Iya si Bondan gue haru minjem sama dia” ujar Badri dalam hati.
Keesokkan
harinya Badri dipinjamkan uang 2 juta oleh Bondan walaupun Bondan ikhlas nggak ikhlas ngasihnya tapi karena temen
Bondan sepertinya ikhlas walupun sedikittttt…
Pagi
ini sebelum berangkat sekolah Badri akan menyerahkan uang yang telah ia
kumpulakan selama ini ke Intan.
Ditempat
Intan berjual bunga…
“Tan,
aku beli bunga ini nih ” ujar Badri sambil menunjukkan Bunga mawar putihnya
walupun Intan tidak melihatnya.
“Bunga
mawar putih pasti? Iya kan?” tanya Intan.
“hehehe
tau ajah kamu”
“iyalah
kamu kesini kan cuman beli bunga mawar putih doang”
“oia
nih aku ada sedikit rejeki buat operasi mata kamu” Badri menyerahkan amplop
coklat tebal berisi uang 30 juta ke tangan Intan.
“buat
apa Dri? Aku nggak mau ngerepotin kamu mulu ah. Nih aku balikin” Intan
menyerahkan amplop itu ke Badri lagi.
“tolong
kamu terima tan, ini uang sudah aku kumpulkan hanya buat kamu. Aku ingin kamu
bisa melihat lagi. Aku ingin kamu seneng tan, kalo kamu nggak terima aku akan
marah seumur hidup sama kamu. Pliss tolong kamu terima uang ini. Aku sayang
kamu tan” Ujar Badri sambil menggenggam tangan Intan.
“tapi
aku ---” Intan tidak bisa bicara apa-apa lagi. Dia terlihat sedih hingga air
matanya pun mengalir.
“udah
dong jangan nangis ya. aku mau berangkat kuliah dulu bye Intan. Oia nanti kalo
udah sembuh kita ketaman lagi ya. Kita ketemu lagi kalo kamu udah operasi oke”

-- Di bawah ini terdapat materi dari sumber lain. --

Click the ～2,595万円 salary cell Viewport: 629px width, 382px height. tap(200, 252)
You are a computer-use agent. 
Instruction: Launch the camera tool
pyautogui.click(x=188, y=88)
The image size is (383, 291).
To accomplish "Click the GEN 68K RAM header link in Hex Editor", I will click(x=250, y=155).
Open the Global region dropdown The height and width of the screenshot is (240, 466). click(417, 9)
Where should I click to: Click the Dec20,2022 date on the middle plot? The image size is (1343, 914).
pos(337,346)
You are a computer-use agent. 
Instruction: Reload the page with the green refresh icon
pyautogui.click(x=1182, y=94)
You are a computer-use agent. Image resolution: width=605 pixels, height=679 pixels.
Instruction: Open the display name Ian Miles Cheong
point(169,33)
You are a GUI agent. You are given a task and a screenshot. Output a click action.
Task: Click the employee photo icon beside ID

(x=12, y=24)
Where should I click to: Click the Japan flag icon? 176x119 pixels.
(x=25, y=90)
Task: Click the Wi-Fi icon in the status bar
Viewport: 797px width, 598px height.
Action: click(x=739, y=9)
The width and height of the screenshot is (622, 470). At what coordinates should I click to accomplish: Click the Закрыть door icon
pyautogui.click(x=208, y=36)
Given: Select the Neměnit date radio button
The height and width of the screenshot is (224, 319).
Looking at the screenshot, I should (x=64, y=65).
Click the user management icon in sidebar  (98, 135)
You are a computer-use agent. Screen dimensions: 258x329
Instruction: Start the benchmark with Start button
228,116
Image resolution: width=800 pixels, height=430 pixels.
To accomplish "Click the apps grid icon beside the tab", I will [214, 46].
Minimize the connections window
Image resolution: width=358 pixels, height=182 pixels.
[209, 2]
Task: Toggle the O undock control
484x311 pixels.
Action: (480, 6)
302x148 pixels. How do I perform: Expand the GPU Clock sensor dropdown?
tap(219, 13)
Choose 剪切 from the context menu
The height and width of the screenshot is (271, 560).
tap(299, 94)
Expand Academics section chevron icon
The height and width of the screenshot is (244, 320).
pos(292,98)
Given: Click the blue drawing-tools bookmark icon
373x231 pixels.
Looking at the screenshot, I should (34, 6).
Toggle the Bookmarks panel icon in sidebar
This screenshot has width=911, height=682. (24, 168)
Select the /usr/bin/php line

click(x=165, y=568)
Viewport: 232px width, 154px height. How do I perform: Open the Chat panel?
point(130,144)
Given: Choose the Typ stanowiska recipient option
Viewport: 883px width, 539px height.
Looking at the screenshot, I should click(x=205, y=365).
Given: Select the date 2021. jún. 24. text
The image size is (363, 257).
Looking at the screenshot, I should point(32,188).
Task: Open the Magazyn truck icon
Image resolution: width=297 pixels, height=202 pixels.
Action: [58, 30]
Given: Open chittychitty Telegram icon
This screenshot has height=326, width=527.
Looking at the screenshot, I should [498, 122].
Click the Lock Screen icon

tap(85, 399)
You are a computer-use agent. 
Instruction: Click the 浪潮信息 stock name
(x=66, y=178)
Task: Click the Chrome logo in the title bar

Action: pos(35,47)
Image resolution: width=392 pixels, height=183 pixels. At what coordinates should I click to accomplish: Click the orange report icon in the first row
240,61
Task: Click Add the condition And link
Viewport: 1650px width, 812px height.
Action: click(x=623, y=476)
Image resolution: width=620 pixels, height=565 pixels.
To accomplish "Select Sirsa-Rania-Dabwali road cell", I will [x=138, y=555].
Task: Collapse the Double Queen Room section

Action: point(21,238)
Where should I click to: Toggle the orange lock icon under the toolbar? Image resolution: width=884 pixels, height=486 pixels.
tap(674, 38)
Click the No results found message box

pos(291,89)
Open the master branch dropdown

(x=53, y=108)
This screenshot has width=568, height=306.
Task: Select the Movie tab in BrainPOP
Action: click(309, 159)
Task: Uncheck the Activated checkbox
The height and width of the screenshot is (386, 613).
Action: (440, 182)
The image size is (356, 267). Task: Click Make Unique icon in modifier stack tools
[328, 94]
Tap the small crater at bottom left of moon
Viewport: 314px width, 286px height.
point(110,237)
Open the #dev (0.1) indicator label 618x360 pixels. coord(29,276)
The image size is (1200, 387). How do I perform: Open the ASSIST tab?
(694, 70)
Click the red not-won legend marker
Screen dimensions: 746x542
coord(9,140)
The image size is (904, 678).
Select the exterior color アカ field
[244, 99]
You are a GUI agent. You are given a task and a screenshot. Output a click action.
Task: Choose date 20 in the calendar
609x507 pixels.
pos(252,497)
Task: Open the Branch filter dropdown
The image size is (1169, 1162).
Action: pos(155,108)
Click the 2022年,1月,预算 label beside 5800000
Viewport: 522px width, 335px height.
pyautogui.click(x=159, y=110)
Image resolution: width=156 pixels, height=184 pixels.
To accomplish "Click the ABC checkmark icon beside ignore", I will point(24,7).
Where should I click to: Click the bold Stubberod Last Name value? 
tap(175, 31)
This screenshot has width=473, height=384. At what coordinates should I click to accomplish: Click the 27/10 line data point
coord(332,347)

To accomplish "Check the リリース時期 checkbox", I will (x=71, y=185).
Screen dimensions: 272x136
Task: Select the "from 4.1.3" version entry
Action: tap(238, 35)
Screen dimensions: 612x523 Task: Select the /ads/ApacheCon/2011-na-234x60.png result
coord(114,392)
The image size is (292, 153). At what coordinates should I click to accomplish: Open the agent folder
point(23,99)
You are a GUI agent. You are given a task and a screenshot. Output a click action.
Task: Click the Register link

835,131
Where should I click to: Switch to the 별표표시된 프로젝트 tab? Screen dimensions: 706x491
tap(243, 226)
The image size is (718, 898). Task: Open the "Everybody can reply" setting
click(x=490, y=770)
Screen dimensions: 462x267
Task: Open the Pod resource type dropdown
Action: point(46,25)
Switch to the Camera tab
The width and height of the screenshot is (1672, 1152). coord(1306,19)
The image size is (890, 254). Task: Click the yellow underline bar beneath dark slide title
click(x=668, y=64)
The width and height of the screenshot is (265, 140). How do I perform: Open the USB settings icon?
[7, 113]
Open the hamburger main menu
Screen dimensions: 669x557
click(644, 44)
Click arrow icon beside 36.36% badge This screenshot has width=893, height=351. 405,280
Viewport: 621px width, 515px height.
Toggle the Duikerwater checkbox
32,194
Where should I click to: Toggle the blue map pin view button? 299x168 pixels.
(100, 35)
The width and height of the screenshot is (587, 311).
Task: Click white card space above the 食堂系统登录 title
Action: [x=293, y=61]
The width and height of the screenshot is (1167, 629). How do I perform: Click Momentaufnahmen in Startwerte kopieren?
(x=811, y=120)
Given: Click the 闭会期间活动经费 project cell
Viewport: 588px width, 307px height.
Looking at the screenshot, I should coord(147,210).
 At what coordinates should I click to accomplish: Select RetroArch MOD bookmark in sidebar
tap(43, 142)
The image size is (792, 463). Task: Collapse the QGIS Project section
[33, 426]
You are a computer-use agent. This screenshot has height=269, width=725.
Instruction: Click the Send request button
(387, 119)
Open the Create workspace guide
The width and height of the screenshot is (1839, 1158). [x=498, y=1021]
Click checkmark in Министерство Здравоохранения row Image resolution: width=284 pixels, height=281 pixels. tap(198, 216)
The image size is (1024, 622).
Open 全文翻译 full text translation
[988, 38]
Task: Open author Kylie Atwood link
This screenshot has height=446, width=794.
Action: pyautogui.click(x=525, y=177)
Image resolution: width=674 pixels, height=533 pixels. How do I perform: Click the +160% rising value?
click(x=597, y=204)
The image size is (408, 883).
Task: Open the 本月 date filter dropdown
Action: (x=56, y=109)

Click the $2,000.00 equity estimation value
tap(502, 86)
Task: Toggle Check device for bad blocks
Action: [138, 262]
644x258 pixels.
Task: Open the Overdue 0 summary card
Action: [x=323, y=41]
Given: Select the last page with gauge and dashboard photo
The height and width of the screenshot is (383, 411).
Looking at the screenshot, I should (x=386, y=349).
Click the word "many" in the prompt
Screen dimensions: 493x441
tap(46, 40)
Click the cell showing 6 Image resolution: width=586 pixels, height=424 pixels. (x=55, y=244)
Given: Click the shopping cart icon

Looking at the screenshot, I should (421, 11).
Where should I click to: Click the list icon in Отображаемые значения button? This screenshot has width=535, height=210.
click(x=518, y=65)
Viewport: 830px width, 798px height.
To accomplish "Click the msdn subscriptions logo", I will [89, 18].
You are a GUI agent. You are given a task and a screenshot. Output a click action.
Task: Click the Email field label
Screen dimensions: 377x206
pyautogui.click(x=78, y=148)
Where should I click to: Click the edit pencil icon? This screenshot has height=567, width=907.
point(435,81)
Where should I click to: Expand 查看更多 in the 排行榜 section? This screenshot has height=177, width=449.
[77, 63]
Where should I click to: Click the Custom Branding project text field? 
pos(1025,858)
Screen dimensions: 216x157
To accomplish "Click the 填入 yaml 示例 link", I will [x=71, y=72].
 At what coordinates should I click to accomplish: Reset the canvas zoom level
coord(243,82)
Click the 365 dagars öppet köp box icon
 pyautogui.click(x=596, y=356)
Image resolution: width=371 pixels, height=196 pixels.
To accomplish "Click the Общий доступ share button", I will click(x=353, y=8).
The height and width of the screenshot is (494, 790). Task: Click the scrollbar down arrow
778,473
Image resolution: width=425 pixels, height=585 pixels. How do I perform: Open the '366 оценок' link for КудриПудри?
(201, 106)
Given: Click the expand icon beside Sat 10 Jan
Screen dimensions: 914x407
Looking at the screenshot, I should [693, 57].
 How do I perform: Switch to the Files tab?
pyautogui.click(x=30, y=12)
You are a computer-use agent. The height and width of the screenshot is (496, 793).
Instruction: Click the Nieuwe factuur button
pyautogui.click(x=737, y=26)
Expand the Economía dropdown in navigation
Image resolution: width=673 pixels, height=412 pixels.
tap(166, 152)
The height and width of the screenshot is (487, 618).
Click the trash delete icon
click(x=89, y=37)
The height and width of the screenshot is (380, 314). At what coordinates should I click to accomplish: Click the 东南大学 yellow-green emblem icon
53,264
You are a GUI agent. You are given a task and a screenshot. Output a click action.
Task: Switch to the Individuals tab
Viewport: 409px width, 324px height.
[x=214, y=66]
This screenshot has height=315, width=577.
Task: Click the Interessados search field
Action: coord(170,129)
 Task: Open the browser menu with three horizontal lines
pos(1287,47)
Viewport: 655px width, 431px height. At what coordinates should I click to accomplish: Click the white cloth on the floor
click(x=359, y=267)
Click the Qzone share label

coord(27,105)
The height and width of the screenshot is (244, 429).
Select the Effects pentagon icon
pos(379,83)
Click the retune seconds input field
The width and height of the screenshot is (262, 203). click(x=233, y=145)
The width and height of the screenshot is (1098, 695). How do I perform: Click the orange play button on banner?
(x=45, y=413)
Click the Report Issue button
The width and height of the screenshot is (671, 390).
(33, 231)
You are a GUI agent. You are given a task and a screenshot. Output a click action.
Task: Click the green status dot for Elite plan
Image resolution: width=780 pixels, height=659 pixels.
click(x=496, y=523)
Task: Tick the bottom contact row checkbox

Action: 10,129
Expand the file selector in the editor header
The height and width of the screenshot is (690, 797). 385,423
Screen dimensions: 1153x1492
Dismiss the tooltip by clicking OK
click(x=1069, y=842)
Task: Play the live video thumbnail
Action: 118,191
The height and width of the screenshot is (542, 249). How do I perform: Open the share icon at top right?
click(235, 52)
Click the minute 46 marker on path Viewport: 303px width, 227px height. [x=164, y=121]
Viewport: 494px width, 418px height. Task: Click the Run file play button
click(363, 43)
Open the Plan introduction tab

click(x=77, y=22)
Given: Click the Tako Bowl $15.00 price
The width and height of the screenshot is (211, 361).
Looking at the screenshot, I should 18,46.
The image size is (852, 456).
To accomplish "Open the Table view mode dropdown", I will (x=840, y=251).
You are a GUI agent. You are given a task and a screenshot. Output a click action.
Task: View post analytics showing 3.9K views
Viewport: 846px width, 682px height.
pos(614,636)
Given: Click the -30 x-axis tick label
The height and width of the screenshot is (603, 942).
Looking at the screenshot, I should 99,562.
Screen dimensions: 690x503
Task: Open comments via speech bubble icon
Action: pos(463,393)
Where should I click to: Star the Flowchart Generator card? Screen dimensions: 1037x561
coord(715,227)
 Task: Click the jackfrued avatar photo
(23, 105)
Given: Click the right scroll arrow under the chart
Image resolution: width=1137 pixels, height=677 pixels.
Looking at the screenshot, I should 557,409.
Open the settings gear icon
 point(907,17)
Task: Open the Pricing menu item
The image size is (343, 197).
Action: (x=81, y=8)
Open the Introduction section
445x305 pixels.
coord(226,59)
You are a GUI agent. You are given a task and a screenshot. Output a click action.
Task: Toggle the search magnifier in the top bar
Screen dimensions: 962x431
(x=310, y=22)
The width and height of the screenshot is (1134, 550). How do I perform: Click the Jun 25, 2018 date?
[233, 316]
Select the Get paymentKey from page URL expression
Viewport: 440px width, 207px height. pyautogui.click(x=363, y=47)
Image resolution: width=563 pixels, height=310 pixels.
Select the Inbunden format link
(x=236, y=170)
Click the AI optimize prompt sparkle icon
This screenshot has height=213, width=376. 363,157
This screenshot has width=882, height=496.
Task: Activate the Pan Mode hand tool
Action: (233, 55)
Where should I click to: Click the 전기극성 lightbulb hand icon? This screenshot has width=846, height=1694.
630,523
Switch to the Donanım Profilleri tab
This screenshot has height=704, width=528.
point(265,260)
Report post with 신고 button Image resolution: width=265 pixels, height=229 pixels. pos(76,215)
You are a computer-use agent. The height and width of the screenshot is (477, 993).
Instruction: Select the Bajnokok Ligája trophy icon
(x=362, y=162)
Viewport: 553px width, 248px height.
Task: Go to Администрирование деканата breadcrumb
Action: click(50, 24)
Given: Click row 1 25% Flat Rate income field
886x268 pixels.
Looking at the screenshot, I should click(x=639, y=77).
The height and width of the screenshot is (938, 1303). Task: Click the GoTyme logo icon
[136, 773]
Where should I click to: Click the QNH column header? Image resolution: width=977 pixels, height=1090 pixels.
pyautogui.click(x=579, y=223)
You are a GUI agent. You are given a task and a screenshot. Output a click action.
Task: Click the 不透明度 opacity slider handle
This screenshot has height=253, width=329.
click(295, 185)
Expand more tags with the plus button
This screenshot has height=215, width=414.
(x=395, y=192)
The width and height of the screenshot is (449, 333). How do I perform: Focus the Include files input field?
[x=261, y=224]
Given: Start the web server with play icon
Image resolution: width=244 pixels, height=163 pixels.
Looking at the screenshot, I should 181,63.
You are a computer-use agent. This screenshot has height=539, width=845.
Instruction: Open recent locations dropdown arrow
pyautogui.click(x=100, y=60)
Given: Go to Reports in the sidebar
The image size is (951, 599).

ujar Badri sambil meninggalkan Intan yang masih menangis terharu.
Singkat
cerita 3 tahun berlalu. Badri pulang ke Indonesia setelah melanjutkan studynya
di jepang. Ia ingin sekali bertemu dengan Intan. Sesampainya dirumah ia
menjemput sepedanya lalu bergegas ke tempat Intan berjualan. Ia benar-benar
sudah tidak sabar bertemu Intan. Selama 3 tahun terakhir ia selalu memikirkan
keadaan Intan dan ini saatnya ia bertemu dengan pujaan hatinya itu walaupun
belum jadian.
Tiba
ditempat Intan berjualan. Badri diam tanpa kata melihat tidak ada apa pun di
pinggir jalan yang biasa Intan menjajakan bunganya. Disana hanya terlihat halte
bis yang 3 tahun lalu belum ada. Semuanya banyak pengalami perubahan setelah 3
tahun lamanya. Badri nggak tau harus ngapain lagi. Dia sandarkan sepedanya di
depan halte lalu ia duduk. Badri seperti tidak ada semangat hidup lagi,
sebenarnya ia pulang dari studynya untuk melamar Intan tapi sepertinya bukan
jodohnya.
Badri
pun bergegas pulang karena langit sudah terlihat gelap angin pun bertiup sangat
kencang sepertinya akan turun hujan deras. Diperjalanan ia melihat toko bunga
bernama INTAN FLOWER. Badri pun mampir ke toko itu, ia melihat lihat bunga
bunga yang tersusun sangat cantik di rak-raknya. Seperti biasa Badri mengambil
seikat bunga mawar putih.
“mau
beli bunga mawar putih mas?” terdengar suara perempuan dari balik tubuh Badri.
Badri
menengok kebelakang“intan?” ujar Badri terkejut melihat Intan.
“loh
ko tau nama saya? ”tanya Intan heran.
“Ini aku Bad---” sebelum Badri meneruskan
ucapannya. tiba-tiba pria tinggi putih mengenakan jas menghampiri Intan”Sayang,
ayok kita pulang. Tokonya udah dijaga sama tagor kamu nggak usah capek capek
jaga toko hari ini” Ujar pria itu ke Intan.
Badri
hanya tersenyum menahan sakit hatinya melihat Intan dengan pria itu.
“kamu
kenal pria itu sayang?” ujar pria itu lagi sambil menunjuk ke Badri.
“nggak
ko kita nggak saling kenal. Permisi saya mau keluar” seru Badri sambil
meninggalkan Intan dan pria itu.
Intan
membalikkan tubuh lalu melihat Badri yang keluar dari tokonya. Intan meneteskan
air mata melihat Badri pergi dengan wajah yang sangat kecewa, ia sebenarnya
tahu kalau itu Badri tapi apa mau dikata dia sudah milik orang lain dan nggak mungkin
berpaling dari kekasihnya.
Badri
mengayuh sepedenya dengan cepat. Hati Badri benar benar runtuh hancur
berkeping-keping melihat Intan pujaan hatinya sudah menjadi milik orang lain. Sangking
cepatnya Badri tiba tiba sulit mengendalikan sepedanya.
JEGEERR!!
Badri tidak dapat menghindari lubang ditengah jalan. Badri tergelepak ke aspal dengan tubuhnya yang berlumuran darah
kepalanya pun terbentur hingga bocor. Badri di bawa kerumah sakit, tapi sayangnya
semua itu terlambat. Nyawanya pun tidak dapat tertolong lagi. Badri meninggal
dunia dengan meninggalkan kenangan yang pahit bersama Intan.